Deux critères, en effet, qui se recouvrent mais ne se confondent pas, caractérisent l’activité cérémonielle des brahmanes en Inde et des Swamis aux Mascareignes. Premier critère, ils sont les mainteneurs de la Grande Tradition, cela est vrai. Mais second critère, ils sont en charge des cultes « extraordinaires » (transcendantaux) par opposition aux prêtres de basse caste, aux prêtres qui ont « un pouvoir » (comme on dit localement), un pouvoir de guérison, un pouvoir de magie, et sont en charge des choses ordinaires (pragmatiques). Nous y reviendrons dans la seconde partie de cette contribution.

L’histoire récente des hindouismes créoles est fortement marquée par un mouvement de retour aux sources indiennes. La hausse du niveau d’instruction donne accès aux sources écrites indiennes, écrit Benoist (p. 192), celle des revenus permet de construire des temples, d’importer des objets sacrés et de créer des liens avec l’Inde. Ce retour à l’Inde est essentiellement brahmanique. En devenant plus riches et mieux instruits, les Indiens de l’émigration cherchent à promouvoir l’hindouisme dans l’échelle des valeurs de la société d’accueil en transformant les rites, les croyances et le style de vie en direction d’un hindouisme d’inspiration sanskrite (p. 260). Être indien aux îles créoles, cela signifiait traditionnellement que l’on était un travailleur au bas de l’échelle sociale. On porte désormais un nouveau regard sur l’hindouisme. Une partie de la génération montante, dit fortement Benoist (p. 269), rejette l’Inde de ses pères, plus pragmatique au sens qu’on vient de dire, pour aller à la recherche de ce qu’elle pense être l’Inde de ses ancêtres, plus proche de la Grande Tradition.

La naissance de la Fédération culturelle tamoule, à la Réunion en 1972, marque le point de départ de cette évolution (p. 271).

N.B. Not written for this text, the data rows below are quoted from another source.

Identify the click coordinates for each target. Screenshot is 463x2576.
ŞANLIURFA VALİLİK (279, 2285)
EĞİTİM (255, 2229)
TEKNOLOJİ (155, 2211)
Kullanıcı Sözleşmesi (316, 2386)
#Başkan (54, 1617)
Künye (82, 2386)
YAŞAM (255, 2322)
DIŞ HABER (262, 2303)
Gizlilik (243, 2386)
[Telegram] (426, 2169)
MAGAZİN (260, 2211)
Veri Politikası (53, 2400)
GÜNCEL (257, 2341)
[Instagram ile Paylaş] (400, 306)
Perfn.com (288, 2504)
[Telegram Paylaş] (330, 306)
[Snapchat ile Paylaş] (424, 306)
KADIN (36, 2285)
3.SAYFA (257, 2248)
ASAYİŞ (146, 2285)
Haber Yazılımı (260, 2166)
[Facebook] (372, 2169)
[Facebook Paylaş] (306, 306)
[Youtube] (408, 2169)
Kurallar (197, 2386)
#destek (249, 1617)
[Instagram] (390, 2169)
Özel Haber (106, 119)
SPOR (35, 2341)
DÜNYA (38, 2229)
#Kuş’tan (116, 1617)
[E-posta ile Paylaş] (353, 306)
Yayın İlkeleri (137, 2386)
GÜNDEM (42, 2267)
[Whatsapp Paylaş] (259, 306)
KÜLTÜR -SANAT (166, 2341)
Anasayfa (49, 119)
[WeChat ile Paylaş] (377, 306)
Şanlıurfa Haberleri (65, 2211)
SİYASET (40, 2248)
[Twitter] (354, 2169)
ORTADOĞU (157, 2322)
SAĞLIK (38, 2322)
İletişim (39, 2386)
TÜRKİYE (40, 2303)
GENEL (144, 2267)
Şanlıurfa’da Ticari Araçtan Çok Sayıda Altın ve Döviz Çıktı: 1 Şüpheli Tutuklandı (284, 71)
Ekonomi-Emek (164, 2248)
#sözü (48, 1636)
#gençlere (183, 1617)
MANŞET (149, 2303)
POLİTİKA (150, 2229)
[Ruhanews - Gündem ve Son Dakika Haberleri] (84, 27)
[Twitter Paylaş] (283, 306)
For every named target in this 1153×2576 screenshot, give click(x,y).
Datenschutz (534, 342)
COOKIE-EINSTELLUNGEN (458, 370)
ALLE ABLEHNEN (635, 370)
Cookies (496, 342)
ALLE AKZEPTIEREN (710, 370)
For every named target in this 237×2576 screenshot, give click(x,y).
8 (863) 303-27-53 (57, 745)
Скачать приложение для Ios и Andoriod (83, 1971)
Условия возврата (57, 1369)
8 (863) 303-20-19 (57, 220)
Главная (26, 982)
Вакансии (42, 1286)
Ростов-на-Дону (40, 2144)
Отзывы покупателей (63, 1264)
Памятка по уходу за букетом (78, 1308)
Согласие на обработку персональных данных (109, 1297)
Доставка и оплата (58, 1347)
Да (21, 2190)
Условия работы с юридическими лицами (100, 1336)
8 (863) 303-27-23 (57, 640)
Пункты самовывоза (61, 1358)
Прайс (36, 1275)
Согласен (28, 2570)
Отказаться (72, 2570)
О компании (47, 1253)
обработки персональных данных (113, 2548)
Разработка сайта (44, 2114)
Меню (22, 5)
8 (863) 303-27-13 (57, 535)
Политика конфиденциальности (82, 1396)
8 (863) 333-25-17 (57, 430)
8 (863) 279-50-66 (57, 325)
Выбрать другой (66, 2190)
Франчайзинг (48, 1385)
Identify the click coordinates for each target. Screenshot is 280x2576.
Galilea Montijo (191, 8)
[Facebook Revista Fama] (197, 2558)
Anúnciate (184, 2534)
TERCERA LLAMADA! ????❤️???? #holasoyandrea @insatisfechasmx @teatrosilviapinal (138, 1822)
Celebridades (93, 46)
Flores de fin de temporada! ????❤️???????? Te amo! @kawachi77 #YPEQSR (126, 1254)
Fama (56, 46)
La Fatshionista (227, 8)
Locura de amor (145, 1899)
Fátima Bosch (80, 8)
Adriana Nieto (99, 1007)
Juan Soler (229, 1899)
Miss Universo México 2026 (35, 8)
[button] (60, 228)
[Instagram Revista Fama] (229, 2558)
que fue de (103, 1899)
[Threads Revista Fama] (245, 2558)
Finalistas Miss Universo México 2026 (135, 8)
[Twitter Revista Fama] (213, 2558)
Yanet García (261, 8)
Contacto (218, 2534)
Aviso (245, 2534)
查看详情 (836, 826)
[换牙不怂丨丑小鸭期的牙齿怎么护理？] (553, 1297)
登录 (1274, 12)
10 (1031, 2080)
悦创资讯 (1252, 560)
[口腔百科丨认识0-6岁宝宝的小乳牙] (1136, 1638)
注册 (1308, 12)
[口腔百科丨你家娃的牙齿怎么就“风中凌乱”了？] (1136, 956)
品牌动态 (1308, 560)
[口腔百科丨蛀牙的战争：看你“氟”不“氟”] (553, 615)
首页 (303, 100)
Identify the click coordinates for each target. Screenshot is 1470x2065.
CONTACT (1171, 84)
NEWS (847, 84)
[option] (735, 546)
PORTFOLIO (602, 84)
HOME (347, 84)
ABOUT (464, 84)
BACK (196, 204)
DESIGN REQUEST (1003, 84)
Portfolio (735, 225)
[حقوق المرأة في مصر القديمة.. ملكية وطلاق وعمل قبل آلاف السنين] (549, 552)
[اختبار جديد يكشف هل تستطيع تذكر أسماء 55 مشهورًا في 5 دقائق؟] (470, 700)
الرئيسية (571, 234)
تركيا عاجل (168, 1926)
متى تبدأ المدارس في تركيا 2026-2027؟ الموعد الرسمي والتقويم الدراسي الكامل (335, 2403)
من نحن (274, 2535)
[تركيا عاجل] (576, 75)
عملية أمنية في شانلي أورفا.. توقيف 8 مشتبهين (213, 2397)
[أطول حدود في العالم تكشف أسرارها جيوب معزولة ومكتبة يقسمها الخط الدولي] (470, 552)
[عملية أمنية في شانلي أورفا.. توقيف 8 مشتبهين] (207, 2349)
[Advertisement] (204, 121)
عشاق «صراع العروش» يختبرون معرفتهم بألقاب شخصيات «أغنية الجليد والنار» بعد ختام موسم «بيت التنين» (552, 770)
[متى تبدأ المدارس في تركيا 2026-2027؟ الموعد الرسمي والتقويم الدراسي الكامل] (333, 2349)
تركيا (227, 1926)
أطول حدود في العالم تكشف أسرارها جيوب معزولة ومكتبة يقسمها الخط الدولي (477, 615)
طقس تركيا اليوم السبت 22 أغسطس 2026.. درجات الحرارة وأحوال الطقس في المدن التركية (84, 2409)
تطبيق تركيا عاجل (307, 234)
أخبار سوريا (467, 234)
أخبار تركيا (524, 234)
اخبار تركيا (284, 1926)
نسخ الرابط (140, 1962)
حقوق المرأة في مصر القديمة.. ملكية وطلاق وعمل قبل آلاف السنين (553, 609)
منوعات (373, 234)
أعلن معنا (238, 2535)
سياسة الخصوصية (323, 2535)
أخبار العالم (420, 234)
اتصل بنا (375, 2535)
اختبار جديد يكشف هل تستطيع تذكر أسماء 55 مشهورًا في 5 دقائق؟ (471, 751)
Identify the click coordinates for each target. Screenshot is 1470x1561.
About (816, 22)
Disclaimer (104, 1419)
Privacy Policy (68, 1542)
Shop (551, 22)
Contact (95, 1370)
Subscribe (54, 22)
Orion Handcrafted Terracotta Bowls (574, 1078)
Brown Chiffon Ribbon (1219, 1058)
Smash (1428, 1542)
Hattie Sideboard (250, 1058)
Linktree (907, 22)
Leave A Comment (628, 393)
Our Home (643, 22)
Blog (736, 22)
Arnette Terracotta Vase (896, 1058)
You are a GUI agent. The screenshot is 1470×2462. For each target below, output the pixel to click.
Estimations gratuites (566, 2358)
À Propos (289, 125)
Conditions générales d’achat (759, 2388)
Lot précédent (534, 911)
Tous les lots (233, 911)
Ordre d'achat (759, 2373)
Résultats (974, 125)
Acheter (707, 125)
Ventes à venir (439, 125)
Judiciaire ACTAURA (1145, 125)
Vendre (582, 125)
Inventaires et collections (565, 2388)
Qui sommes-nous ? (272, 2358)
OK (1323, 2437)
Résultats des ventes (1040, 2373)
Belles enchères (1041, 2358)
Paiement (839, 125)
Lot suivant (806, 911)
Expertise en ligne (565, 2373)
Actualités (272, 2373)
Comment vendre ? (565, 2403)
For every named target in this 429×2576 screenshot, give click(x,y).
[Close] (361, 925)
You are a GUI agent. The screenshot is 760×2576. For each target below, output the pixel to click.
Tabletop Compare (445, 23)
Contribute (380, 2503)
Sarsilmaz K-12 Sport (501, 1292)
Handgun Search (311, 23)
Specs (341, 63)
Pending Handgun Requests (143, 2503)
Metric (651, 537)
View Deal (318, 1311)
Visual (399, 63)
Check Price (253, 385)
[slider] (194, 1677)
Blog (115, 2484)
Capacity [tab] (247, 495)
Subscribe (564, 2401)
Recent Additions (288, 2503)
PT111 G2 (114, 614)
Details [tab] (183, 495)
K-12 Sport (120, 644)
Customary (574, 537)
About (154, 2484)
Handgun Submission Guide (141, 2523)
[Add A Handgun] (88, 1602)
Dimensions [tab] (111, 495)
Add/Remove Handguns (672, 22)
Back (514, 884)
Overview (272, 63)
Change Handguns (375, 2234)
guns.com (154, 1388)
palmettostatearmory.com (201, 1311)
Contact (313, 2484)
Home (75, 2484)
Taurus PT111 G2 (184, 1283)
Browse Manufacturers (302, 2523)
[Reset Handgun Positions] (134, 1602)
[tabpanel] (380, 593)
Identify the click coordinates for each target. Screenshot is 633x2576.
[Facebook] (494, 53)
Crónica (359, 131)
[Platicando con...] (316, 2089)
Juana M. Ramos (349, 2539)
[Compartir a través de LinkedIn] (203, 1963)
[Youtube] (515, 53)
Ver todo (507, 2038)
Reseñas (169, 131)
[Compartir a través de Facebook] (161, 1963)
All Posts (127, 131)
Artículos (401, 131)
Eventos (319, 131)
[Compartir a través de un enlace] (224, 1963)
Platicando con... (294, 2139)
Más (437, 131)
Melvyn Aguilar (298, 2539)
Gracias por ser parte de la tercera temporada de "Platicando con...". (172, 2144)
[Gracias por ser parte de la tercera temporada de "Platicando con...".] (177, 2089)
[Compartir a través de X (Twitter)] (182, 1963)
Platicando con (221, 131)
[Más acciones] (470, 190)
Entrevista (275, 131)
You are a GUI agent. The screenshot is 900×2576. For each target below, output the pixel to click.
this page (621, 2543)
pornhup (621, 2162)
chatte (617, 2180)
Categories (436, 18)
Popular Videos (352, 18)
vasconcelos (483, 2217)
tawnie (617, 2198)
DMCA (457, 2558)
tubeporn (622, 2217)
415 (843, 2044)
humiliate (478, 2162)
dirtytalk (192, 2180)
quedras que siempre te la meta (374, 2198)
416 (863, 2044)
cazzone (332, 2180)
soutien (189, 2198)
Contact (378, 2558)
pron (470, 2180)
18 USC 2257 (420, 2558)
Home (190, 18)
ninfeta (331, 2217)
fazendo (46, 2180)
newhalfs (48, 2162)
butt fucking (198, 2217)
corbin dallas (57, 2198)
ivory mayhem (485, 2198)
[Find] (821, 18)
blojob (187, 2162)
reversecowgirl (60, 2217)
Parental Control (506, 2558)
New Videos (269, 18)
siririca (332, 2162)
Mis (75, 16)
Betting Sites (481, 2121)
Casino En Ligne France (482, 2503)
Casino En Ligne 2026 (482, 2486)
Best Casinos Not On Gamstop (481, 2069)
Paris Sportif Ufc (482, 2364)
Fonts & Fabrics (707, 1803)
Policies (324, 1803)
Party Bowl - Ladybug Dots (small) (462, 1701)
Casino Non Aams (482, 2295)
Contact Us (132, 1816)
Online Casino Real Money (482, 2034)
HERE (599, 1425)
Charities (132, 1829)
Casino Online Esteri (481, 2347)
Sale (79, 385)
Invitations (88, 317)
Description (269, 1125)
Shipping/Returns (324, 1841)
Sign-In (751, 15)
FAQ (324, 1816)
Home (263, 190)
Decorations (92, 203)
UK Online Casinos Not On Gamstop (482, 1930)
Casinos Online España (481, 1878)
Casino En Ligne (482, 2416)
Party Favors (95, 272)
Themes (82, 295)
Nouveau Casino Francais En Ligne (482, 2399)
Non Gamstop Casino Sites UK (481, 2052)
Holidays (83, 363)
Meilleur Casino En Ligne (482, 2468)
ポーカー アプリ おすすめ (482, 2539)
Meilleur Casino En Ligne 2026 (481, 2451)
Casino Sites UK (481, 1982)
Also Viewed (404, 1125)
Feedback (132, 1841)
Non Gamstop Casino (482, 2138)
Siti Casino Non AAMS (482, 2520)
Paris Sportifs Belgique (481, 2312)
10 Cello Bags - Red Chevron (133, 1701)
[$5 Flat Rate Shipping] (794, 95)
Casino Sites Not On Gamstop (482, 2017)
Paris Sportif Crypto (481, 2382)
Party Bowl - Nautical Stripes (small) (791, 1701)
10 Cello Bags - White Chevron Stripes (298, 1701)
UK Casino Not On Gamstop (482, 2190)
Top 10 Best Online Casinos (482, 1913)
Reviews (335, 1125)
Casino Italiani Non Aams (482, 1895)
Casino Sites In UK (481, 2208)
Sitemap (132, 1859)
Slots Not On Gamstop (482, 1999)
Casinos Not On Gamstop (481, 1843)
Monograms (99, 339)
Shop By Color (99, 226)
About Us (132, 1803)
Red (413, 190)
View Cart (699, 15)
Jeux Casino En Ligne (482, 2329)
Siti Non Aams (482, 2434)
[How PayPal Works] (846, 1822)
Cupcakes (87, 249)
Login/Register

Avec l’aide de Mauriciens, d’indiens et de quelques Pondichériens - je cite exactement Benoist (ibid.) et l’on voit bien comment chaque détail de la géographie (l’océan Indien) et de l’histoire (les Pondichériens repliés sur les DOM après 1956) a joué son rôle dans cette renaissance - l’on introduit et l’on promeut la culture tamoule classique : cours de langue, musique, théâtre (le Ramayana), danse (le Bharatanatyam). Les cultes sont l’objet d’une pression systématique en vue d’abandonner les sacrifices animaux et de se tourner vers [396] l’hindouisme des livres sacrés et des castes supérieures (p. 272). Cette réforme n’est pas sans rencontrer de fortes résistances, qui ne sont pas seulement le fait de prêtres ou de fidèles nostalgiques des anciennes formes de culte. Des jeunes Réunionnais souvent sortis de l’université s’opposent à la renaissance tamoule, conscients qu’elle constitue en fait une rupture avec leur héritage.

Les précisions que donne Gerry L’Étang dans La Grâce, le sacrifice et l'oracle [2] sur l’influence de l’hindouisme réunionnais et la reprise des communications avec l’Inde à la Martinique recoupent l’analyse de Jean Benoist. C’est à Paris que la communauté indienne martiniquaise vient s’approvisionner en statuettes, en saris et dhotis, en livres religieux. Les statuettes ont contribué à l’apparition d’autels domestiques. Les vêtements importés ont donné une autre allure aux officiants et au public des cérémonies. L’influence actuelle de l’Inde, comme s’accordent à le dire Jean Benoist et Gerry L’Étang, passe par la représentation de l’Inde en Occident, et cette image est celle de l’Inde des brahmanes, du culte végétarien, de la spéculation métaphysique et de l’ascèse. Elle est diffusée par des livres de voyage et de vulgarisation philosophique, les médias, le cinéma et les manifestations culturelles.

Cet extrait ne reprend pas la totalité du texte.